Dataset, Inc.
- Company type: Private
- Founded: 2011; 15 years ago
- Headquarters: San Mateo, California, U.S.
- Key people: Christine Heckart (CEO)
- Industry: Enterprise software
- Services: Log management and intelligence, Log analysis
- Website: www.scalyr.com

= Scalyr =

Dataset Inc., formerly known as Scalyr, Inc., is a server log monitoring tool provider based in San Mateo, California. It was incorporated in 2011 and was founded by Steve Newman, the former chief engineer and founder of Writely, whose technology was acquired and became Google Docs. Led by CEO Christine Heckart, the company offers an integrated suite of server monitoring, log management, visualization and analysis tools that aggregates all the metrics into a centralized system in real time, which can be integrated with cloud services.

==History==
Founder Steve Newman had the idea for Scalyr while working at Google, drawing on his experience with performance-tracking and server diagnostic tools. He also founded Writely in 2005, which went on to become Google Docs.
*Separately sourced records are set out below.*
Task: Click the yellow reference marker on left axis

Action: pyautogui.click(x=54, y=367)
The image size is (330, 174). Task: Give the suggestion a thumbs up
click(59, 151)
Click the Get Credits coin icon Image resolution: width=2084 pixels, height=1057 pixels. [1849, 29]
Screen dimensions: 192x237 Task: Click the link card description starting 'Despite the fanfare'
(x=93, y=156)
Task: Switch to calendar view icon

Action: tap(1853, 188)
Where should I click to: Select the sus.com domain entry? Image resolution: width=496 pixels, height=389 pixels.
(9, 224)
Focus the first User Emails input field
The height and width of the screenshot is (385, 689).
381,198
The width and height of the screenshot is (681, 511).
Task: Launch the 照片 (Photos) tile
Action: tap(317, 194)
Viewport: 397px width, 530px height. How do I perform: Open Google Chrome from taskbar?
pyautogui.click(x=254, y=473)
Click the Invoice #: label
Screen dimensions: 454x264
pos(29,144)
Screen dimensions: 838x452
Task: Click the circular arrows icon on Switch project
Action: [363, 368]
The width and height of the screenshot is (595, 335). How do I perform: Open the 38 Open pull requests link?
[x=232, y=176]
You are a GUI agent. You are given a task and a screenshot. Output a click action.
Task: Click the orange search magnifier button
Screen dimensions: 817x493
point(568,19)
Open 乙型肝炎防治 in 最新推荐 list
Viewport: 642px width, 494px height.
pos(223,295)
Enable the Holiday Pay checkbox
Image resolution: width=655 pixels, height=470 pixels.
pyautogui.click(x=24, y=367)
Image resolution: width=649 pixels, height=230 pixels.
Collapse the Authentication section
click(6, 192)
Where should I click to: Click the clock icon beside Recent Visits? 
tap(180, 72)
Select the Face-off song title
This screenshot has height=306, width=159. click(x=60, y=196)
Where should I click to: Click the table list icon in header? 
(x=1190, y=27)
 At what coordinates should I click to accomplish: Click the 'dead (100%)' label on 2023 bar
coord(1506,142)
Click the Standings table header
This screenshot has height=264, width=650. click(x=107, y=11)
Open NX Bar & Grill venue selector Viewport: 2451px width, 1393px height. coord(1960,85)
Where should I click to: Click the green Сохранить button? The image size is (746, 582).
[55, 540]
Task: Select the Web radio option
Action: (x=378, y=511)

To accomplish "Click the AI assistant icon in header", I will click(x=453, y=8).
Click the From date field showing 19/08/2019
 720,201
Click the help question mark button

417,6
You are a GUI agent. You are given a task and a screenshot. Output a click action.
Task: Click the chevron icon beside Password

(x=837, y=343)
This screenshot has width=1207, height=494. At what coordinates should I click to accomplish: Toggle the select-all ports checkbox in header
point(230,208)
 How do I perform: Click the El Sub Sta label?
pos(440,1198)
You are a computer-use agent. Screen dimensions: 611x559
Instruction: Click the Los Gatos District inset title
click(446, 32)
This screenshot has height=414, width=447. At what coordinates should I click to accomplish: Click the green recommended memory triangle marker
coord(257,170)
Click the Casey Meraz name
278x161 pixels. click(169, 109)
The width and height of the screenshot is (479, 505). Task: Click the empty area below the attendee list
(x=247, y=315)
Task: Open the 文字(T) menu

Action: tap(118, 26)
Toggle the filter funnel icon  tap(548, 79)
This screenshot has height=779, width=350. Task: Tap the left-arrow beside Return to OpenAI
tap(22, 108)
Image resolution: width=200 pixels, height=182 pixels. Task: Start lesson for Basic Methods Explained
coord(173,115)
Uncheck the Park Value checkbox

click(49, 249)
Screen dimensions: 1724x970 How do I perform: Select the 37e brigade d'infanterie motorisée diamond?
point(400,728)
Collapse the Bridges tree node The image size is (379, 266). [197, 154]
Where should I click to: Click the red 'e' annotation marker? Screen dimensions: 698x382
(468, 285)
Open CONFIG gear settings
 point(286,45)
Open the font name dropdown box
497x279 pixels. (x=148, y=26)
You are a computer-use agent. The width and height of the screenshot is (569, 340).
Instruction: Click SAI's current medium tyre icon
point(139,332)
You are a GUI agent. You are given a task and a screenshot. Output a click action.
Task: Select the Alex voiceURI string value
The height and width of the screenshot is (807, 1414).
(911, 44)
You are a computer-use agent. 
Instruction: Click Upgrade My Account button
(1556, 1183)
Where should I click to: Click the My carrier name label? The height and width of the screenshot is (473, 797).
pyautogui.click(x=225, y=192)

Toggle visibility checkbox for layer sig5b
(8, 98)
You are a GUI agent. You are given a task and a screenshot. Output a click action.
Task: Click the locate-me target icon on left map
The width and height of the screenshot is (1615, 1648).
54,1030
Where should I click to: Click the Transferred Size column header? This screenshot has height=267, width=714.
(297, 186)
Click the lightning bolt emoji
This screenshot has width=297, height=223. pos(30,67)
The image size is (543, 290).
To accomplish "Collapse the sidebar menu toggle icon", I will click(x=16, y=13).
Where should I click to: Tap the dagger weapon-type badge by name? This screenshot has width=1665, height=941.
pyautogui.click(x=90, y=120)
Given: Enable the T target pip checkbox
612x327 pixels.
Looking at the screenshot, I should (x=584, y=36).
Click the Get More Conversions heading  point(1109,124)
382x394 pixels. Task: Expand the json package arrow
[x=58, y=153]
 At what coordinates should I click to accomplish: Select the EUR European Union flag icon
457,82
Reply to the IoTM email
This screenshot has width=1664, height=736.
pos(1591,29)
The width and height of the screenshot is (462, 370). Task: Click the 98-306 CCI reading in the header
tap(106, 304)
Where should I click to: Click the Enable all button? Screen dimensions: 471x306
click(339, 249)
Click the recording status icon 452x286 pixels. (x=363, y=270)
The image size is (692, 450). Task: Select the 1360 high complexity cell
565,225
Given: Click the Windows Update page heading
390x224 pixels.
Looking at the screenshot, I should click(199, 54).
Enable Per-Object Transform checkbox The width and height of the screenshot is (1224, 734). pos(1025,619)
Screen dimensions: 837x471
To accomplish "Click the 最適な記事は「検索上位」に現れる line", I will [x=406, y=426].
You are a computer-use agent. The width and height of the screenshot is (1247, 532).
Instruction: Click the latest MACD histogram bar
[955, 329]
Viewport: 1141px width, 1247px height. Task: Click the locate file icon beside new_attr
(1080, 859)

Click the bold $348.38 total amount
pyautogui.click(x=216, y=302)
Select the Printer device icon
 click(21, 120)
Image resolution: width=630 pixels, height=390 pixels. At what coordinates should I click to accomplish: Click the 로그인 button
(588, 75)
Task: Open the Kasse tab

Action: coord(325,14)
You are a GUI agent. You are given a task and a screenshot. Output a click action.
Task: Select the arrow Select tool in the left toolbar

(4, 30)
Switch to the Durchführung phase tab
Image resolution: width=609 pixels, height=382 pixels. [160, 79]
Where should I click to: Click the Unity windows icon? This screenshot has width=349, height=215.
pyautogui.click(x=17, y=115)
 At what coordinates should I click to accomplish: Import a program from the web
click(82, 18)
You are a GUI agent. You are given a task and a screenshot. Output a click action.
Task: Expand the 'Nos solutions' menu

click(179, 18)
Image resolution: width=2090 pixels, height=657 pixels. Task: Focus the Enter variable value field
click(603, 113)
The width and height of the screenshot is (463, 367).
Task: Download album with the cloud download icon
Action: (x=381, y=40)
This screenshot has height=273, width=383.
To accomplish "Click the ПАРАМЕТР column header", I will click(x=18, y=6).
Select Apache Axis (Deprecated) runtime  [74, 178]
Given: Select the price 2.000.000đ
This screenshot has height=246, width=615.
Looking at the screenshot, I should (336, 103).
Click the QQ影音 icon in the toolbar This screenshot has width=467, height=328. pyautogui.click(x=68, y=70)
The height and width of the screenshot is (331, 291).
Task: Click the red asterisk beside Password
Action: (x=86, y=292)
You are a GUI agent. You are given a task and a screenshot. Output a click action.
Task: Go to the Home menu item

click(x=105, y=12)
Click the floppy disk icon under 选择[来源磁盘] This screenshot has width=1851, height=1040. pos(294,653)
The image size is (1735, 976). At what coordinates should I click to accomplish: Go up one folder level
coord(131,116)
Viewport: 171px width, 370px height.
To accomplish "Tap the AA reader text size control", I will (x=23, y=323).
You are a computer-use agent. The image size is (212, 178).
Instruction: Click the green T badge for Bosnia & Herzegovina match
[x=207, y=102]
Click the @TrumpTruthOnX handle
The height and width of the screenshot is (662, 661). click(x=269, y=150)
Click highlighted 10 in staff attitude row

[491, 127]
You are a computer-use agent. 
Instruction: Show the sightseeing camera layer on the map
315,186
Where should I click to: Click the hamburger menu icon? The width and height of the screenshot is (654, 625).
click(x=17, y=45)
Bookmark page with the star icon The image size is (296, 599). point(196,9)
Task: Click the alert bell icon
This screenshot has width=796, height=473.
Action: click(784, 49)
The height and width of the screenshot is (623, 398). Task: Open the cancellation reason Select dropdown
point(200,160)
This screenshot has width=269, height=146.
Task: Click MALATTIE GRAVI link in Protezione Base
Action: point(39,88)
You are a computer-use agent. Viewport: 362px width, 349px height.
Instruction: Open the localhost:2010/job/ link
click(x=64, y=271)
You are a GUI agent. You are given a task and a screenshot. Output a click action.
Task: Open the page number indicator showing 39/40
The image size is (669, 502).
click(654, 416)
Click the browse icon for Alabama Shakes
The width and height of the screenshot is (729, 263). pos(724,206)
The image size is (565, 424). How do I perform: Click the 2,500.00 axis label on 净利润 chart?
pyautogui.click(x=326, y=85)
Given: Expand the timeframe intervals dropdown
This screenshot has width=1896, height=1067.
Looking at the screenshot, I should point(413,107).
After its start in 2011, Scalyr has resorted to venture capital to expand its operations. In 2015, the company raised a $2.1 million seed round led by Susa Ventures. The other investors in the round were Bloomberg Beta, Google Ventures, Sherpalo Ventures and Othman Laraki.

In 2019, Christine Heckart was announced as the new CEO.

=== Acquisition by SentinelOne ===
In February 2021, SentinelOne announced the acquisition of Scalyr for $155 million in cash and equity.